Scan the records for the string "computer", then copy each line that has it.

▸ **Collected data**
+++++

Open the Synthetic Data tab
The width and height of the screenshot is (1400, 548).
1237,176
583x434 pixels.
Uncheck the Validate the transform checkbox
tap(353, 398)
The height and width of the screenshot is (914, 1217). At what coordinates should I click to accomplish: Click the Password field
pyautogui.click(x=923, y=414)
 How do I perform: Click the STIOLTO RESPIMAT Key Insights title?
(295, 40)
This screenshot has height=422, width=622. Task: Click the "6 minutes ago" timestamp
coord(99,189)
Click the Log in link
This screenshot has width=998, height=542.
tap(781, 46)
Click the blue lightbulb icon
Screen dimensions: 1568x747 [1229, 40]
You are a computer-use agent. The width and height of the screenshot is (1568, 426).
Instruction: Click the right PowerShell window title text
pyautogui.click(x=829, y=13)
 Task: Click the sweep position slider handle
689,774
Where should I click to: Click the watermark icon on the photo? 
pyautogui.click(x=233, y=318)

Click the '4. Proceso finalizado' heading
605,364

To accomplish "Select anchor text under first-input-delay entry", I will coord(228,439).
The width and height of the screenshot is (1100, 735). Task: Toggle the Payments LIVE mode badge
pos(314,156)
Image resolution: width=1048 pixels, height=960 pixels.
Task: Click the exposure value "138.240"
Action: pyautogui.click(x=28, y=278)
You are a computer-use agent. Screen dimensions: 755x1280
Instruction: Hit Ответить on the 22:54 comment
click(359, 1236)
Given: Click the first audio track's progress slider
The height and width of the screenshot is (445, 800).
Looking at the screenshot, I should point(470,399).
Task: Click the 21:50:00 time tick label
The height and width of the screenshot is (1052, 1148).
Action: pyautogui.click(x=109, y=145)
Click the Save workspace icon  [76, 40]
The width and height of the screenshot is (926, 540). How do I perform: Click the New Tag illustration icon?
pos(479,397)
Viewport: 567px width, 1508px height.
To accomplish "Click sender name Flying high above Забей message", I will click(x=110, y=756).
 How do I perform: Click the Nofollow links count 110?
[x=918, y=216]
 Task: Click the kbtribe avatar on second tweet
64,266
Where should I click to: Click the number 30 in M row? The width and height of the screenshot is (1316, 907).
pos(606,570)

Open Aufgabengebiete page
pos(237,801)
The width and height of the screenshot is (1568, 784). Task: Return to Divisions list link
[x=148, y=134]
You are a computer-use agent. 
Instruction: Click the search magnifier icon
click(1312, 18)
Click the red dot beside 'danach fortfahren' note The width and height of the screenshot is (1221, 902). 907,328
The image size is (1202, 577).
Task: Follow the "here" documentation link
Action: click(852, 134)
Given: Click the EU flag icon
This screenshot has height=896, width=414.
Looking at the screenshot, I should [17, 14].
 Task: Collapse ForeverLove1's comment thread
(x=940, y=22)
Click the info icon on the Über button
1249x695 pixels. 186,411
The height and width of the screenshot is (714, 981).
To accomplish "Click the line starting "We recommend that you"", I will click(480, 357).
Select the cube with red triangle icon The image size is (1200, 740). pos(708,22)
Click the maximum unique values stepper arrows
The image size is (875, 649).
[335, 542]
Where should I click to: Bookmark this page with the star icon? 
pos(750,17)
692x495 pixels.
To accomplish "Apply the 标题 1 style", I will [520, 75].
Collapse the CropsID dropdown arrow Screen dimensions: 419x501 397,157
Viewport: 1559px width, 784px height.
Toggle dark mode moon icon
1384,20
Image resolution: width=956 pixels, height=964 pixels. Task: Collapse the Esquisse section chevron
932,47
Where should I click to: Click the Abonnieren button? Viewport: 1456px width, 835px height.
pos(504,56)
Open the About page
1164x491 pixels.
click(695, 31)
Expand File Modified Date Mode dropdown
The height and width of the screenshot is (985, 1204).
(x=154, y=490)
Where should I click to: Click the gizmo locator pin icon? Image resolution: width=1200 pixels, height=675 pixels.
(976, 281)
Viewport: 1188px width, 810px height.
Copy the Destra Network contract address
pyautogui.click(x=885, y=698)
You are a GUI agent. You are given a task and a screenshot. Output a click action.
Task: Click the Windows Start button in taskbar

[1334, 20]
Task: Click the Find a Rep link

+++++

▸ **FINISHED TASK**
You are a computer-use agent. The width and height of the screenshot is (1568, 426).
You are a computer-use agent. Screen dimensions: 755x1280
You are a computer-use agent. 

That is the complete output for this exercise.